The bounce_notice_recipient is set to any email address that is to be used whenever an email gets bounced. It also appears in the transport.maps file as shown below.
The transport_maps links the bounce_notice_recipient to a script defined in the master.cf file.
bounces@snapwebsites.org snapbounce:
Here we find the email defined earlier with bounce_notice_recipient in /etc/postfix/main.cf.
The email is followed by the name of the service, snapbounce, to start when the email is matched. You may use any name that does not clash with an existing postfix name. To see the existing names, you can edit the next file: /etc/postfix/master.cf.
Since we reference the file with hash, we have to compile it.
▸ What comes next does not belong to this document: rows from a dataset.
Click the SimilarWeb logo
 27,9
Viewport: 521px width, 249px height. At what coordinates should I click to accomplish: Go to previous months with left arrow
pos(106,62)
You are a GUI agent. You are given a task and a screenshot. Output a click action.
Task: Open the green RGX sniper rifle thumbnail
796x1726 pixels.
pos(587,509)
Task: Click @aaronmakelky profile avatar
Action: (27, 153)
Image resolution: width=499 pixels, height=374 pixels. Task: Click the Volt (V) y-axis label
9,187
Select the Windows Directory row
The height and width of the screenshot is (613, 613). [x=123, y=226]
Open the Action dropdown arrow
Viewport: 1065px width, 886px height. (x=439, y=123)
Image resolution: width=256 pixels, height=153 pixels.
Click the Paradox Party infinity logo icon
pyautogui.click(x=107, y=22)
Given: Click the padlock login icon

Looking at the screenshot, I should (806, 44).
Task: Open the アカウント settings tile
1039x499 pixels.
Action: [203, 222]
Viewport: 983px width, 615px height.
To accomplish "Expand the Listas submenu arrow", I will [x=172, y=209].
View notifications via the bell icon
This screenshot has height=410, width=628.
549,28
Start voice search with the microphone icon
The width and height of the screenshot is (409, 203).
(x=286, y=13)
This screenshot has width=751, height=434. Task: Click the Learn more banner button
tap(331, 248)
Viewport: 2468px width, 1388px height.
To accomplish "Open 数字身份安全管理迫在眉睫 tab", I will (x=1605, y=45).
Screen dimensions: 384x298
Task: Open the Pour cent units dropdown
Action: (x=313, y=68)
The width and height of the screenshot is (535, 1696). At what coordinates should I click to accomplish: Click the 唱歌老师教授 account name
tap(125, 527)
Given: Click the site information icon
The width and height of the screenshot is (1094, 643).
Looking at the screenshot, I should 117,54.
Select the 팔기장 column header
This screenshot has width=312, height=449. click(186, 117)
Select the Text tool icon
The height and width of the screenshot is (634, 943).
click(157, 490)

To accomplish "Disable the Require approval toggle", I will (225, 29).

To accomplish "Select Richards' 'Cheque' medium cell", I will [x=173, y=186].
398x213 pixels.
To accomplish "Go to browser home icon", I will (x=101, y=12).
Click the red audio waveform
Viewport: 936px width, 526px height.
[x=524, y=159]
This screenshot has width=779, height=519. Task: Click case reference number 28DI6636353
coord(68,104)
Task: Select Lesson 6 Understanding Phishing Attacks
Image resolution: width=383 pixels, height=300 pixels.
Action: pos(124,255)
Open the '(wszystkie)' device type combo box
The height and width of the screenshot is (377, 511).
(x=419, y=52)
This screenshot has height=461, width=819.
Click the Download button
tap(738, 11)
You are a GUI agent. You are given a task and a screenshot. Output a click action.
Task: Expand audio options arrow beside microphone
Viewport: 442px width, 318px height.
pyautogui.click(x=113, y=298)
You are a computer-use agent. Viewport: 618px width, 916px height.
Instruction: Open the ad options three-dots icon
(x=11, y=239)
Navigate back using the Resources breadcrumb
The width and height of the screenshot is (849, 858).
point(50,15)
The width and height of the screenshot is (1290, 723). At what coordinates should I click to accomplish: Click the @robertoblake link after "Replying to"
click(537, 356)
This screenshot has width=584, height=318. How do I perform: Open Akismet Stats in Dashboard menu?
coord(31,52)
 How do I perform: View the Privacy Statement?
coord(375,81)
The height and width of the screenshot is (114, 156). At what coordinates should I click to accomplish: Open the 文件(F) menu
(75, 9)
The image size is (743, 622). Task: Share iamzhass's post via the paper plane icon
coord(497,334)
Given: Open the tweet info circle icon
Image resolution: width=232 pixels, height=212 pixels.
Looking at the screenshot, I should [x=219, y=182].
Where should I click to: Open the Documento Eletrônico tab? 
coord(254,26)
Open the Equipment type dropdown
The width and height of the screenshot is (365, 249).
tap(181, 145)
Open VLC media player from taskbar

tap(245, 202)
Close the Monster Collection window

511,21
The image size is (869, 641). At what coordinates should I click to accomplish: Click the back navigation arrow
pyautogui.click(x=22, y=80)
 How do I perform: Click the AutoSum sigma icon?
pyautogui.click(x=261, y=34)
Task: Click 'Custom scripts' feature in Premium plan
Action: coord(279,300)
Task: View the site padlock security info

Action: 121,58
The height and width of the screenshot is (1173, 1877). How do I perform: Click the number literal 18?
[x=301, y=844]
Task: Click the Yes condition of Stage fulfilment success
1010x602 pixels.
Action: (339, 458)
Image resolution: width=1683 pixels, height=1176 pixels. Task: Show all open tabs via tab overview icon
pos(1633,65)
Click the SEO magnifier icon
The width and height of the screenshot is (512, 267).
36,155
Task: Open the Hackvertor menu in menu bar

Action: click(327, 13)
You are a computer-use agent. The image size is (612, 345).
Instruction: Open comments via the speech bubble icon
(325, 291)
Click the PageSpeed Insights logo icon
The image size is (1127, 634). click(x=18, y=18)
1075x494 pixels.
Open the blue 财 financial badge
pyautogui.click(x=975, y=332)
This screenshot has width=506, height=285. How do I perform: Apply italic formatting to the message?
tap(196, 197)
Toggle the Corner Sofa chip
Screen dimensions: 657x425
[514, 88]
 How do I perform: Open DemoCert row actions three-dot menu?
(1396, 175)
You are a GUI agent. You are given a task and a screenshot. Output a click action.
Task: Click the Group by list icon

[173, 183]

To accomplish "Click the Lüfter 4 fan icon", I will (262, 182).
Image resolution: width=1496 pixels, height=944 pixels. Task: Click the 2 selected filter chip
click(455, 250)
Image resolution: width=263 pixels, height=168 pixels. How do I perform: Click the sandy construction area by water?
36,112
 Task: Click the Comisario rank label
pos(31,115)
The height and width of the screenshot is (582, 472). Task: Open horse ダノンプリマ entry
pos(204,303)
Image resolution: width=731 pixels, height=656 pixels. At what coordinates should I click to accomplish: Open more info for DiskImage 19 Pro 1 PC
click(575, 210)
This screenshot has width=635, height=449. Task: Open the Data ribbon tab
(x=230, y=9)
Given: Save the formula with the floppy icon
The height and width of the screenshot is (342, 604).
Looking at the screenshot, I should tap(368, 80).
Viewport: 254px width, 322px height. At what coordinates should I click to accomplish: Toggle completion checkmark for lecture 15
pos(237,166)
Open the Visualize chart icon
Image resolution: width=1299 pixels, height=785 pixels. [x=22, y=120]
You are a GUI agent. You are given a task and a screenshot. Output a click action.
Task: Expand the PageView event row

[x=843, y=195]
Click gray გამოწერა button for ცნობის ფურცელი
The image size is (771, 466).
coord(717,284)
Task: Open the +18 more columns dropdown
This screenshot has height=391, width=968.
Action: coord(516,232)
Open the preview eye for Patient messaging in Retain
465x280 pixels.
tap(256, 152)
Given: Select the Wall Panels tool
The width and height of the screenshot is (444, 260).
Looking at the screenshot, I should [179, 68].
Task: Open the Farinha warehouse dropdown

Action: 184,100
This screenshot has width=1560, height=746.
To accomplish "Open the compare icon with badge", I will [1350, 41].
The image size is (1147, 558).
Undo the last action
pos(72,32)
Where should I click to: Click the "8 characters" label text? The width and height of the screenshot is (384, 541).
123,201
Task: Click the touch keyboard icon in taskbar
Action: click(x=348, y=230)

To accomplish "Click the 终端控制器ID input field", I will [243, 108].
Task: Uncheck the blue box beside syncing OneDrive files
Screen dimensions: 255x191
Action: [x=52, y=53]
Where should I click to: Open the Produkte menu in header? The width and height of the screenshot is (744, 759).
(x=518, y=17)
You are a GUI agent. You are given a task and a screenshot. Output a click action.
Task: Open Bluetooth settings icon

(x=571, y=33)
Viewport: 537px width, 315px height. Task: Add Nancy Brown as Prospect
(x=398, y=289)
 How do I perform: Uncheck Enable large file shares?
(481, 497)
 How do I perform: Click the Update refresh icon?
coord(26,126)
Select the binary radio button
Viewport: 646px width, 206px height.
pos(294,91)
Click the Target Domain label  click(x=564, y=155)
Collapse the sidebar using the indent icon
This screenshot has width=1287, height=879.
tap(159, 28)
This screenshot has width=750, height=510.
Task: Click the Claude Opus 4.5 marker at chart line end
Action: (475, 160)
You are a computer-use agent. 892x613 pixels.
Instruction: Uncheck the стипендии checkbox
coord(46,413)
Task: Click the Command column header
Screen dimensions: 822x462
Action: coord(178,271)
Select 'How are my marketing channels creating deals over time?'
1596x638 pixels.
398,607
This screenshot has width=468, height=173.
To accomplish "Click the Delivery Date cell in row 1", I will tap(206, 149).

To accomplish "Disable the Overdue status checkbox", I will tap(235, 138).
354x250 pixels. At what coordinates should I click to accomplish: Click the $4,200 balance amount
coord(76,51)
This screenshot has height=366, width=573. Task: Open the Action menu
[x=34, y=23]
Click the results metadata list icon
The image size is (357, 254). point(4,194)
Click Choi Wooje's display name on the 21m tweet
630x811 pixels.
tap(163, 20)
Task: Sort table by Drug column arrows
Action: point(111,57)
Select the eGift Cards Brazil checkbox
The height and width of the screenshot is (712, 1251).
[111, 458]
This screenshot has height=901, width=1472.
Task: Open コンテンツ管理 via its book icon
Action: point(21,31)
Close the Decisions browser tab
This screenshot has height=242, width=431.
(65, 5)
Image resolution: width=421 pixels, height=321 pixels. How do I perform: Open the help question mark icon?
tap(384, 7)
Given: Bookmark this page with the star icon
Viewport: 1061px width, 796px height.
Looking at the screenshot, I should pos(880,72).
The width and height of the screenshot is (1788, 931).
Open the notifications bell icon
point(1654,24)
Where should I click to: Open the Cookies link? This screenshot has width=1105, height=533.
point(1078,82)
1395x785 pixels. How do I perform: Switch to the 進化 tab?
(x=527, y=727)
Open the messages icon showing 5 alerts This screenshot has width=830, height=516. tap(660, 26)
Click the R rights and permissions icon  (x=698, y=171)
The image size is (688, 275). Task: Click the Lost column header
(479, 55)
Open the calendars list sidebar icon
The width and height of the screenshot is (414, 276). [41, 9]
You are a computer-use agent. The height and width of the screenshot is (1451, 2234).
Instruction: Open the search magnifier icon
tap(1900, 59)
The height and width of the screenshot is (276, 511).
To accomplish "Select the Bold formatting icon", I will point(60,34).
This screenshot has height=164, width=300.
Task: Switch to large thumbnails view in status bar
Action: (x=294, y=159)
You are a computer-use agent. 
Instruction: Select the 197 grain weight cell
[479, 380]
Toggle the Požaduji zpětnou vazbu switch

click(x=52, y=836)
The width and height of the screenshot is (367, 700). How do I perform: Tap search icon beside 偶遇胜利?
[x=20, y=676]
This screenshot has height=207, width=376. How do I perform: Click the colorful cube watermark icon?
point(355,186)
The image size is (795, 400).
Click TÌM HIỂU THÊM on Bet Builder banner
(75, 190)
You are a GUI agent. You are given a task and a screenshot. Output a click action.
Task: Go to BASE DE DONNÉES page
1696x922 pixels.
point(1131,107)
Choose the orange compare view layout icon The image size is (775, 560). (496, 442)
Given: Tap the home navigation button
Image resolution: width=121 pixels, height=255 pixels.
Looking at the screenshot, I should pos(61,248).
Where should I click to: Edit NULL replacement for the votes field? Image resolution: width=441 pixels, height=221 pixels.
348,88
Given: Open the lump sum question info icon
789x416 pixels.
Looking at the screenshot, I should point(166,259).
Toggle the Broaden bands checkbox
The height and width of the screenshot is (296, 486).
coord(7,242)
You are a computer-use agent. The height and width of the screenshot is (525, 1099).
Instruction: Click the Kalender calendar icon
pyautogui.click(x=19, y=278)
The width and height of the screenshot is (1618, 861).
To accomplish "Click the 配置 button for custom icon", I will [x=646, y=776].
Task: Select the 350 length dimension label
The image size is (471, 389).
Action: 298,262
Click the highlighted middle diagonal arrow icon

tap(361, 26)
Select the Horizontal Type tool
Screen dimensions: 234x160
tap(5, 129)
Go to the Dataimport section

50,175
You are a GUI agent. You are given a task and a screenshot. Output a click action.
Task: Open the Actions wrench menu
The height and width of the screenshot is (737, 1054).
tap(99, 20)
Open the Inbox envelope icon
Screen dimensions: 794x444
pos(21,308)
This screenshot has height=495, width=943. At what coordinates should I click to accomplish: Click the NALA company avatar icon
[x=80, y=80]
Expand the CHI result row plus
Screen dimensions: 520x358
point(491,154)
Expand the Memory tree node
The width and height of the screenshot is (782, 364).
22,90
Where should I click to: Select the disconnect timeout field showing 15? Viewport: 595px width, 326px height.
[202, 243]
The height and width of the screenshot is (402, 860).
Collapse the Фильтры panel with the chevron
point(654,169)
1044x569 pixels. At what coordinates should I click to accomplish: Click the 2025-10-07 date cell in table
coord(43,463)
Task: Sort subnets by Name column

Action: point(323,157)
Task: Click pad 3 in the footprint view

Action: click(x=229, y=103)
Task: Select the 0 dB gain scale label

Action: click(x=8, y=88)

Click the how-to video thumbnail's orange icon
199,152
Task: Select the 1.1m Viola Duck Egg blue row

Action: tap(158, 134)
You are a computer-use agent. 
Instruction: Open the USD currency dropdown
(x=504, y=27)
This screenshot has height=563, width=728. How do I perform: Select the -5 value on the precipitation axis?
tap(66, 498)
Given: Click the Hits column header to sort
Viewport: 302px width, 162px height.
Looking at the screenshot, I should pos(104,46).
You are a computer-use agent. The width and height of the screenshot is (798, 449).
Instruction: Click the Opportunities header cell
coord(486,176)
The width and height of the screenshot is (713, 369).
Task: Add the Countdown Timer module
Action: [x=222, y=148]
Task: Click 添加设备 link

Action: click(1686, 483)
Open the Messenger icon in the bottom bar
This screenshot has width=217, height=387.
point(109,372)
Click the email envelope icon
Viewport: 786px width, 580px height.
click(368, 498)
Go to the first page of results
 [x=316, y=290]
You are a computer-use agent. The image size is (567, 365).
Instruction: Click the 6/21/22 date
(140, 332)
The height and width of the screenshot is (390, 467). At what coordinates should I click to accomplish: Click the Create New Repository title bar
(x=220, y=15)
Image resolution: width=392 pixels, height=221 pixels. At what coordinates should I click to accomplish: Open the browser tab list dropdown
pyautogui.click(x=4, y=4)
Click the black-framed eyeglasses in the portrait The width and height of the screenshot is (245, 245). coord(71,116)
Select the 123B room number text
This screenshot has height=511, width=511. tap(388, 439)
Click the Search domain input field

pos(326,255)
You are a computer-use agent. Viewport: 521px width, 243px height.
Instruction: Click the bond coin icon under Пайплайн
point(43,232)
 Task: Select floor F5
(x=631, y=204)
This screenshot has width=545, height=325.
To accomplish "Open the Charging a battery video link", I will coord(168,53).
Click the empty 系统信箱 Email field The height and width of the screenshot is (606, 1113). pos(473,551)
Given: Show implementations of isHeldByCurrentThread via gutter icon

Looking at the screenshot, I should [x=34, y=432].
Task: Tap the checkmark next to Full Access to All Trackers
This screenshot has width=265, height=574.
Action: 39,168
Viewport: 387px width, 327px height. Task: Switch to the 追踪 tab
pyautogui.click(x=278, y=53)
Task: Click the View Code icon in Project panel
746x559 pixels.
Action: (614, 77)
This is done with:
postmap /etc/postfix/transport.maps
I suggest you leave a comment in the file so you do not forget to re-run postmap if you edit the file again:
# After changes to this file, run:
# postmap /etc/postfix/transport.maps
bounces@snapwebsites.org snapbounce:
# service type private unpriv chroot wakeup maxproc command + args # (yes) (yes) (yes) (never) (100) snapbounce unix - n n - - pipe flags=FRq user=bounce argv=/home/bounce/bin/snapbounce --sender ${sender} --recipient ${recipient}
Here we see that the name of the service, snapbounce, is the same name we used in the /etc/postfix/transport.maps file.
Once all three files are properly setup and the transport.maps compiled, you may restart the postfix service to make sure all the changes are taken in account. Now test sending invalid emails and see that bounced emails appear in the database in the emails table under the bounced row.